In bed, she can hear the rest of the housemates continuing the discussion after supper and responding angrily to each comment. She feels bad she isn’t out there defending the cause, but she’s tired and she’s had enough confrontation for one day.
As she drifts off, the bedroom door opens and slow footsteps cross the floor into the bathroom. She opens one eye and sees Flick crying quietly on the floor of the bathroom through the door she didn’t mean to leave ajar. When Flick sees Amy in the mirror, she looks startled. She stands up, straightens her skirt and shuts the door without saying a word.
Fifteen
‘Knock, knock! I thought you’d like a cup of tea,’ Flick says at the bedroom door the next morning.

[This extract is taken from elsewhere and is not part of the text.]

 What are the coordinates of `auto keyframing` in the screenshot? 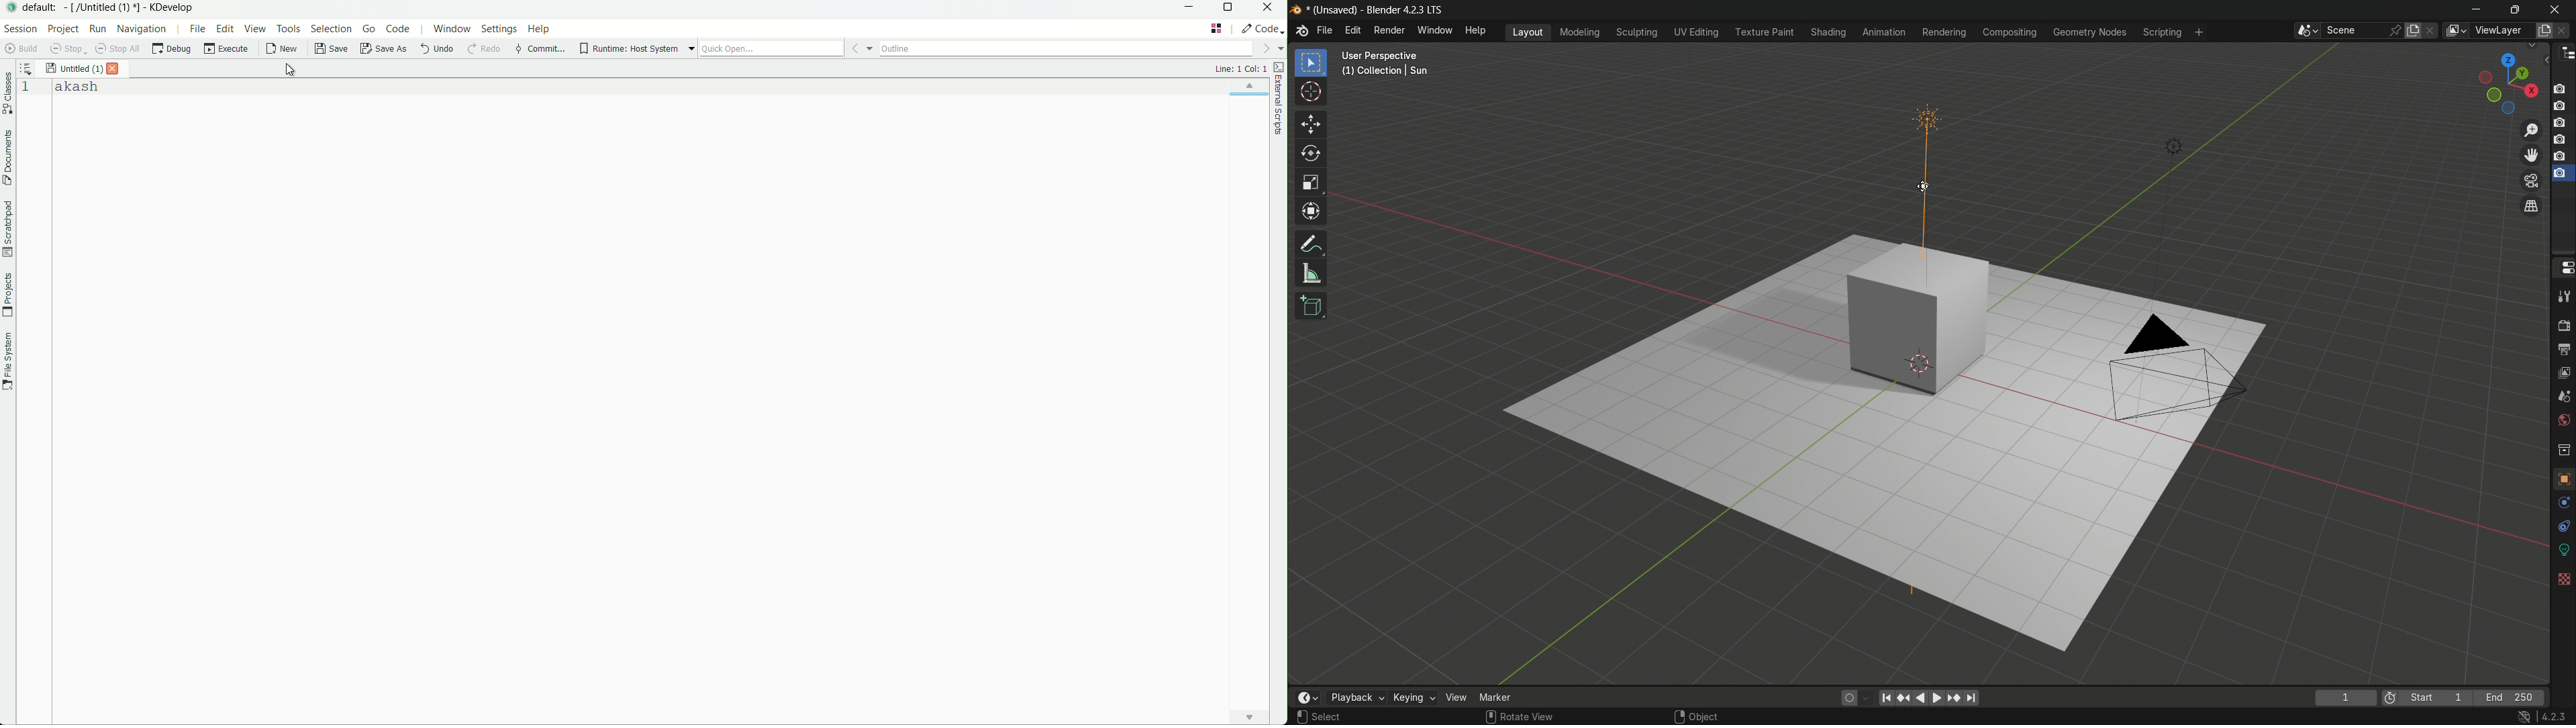 It's located at (1866, 699).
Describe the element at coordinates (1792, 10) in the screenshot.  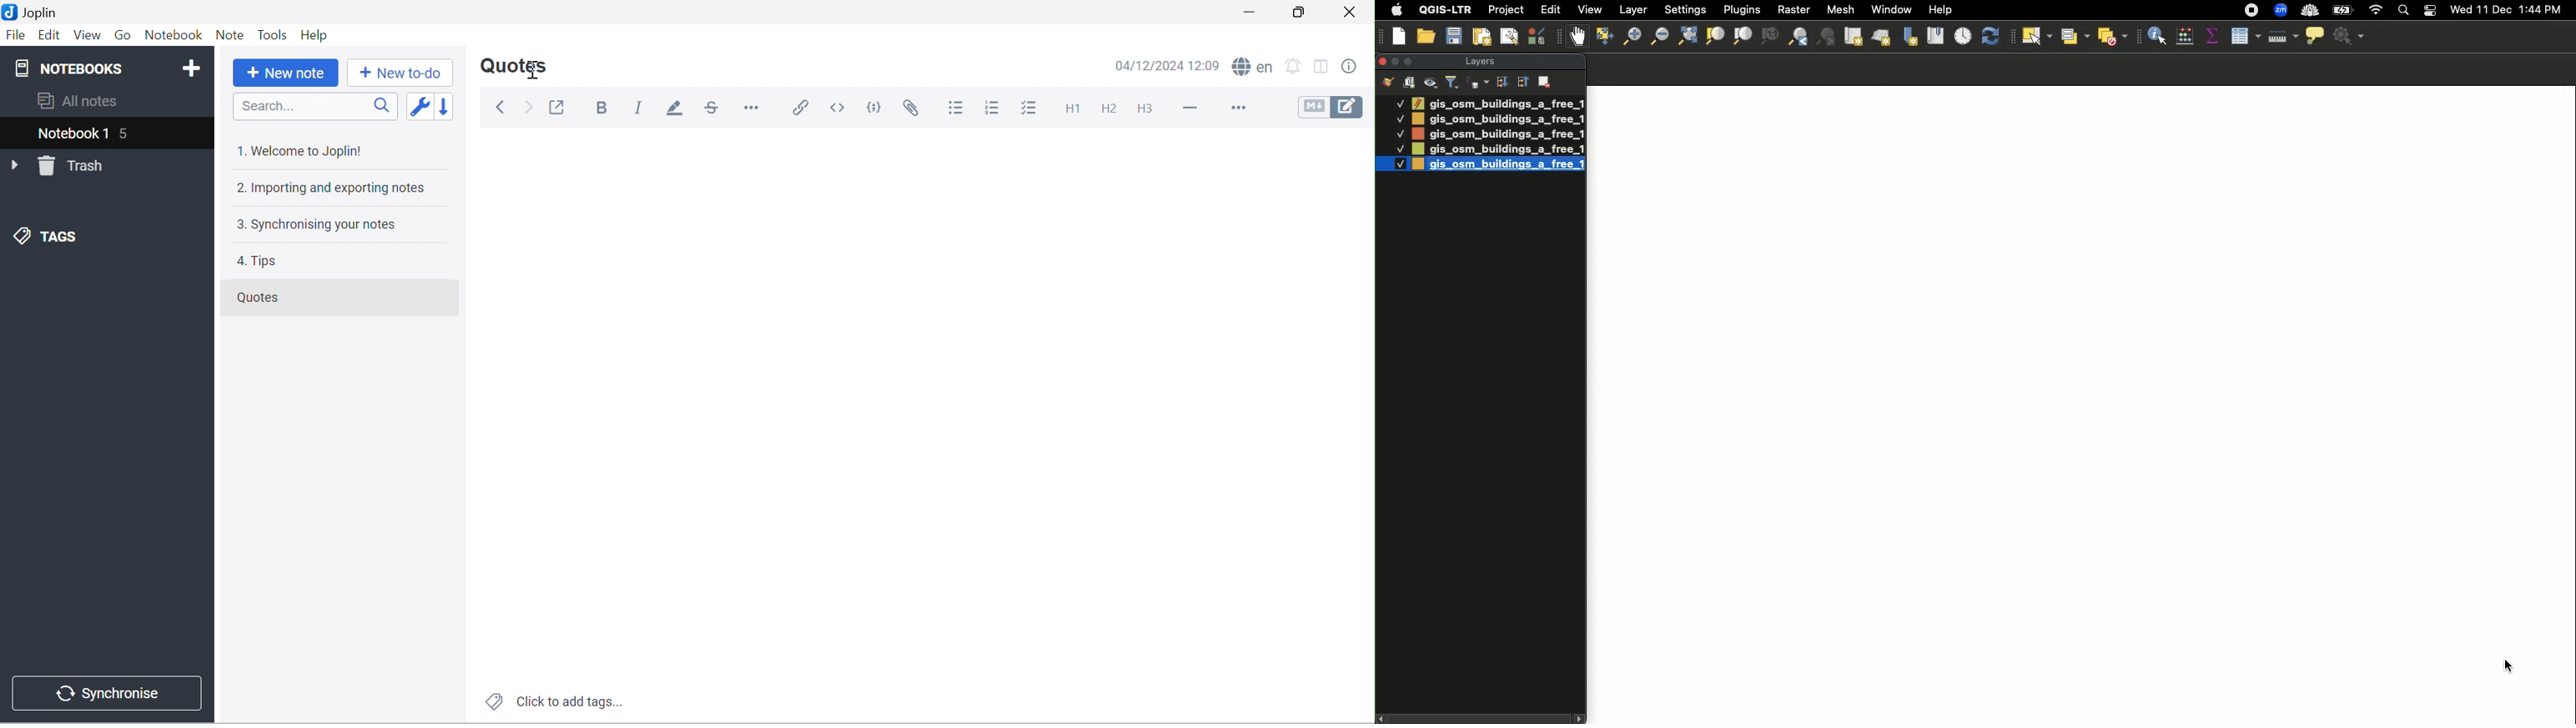
I see `Raster` at that location.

Amy sits up abruptly and rubs her eyes. When she opens them and blinks her way out of her sleep fog, she’s embarrassed to see she’s the only one still in bed. She runs her fingers through her hair and looks for a sign that Flick might want to talk about how she’s feeling. Amy doesn’t feel qualified to give her any advice. But perhaps she can offer a practical solution, like ‘stop looking at The Wall’, or just a quiet shoulder to cry on and an ear for a rant.